#### [WHAT THE TASK REQUIRES]
Repeat each line of the material below word for word. Leave the pictures out.

#### [RECORDS SHOWN]
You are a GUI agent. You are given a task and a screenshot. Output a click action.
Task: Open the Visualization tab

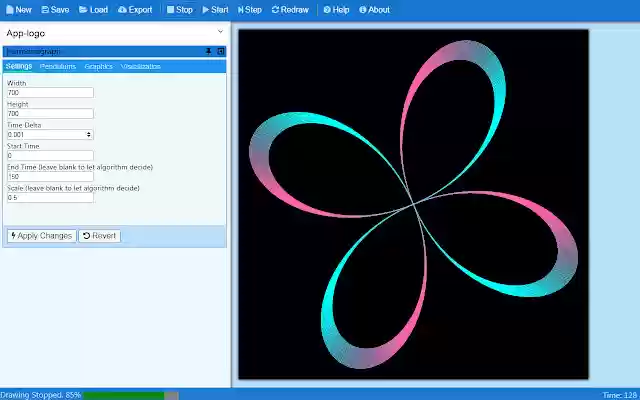point(141,66)
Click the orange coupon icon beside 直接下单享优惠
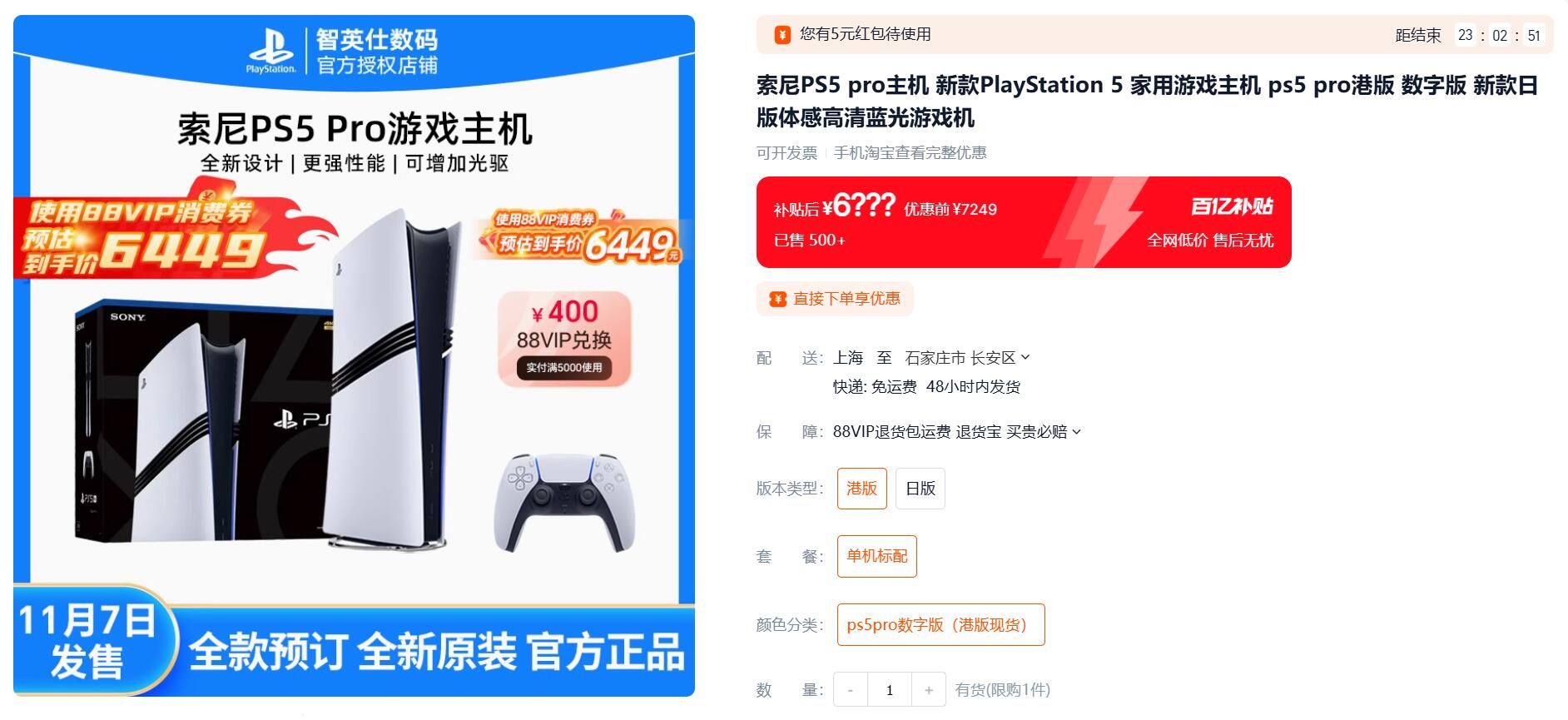This screenshot has height=720, width=1568. point(778,299)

#### [RESPONSE TO THIS TASK]
You are a GUI agent. You are given a task and a screenshot. Output a click action.
Task: Open the Visualization tab

point(141,66)
Click the orange coupon icon beside 直接下单享优惠
This screenshot has height=720, width=1568. point(778,299)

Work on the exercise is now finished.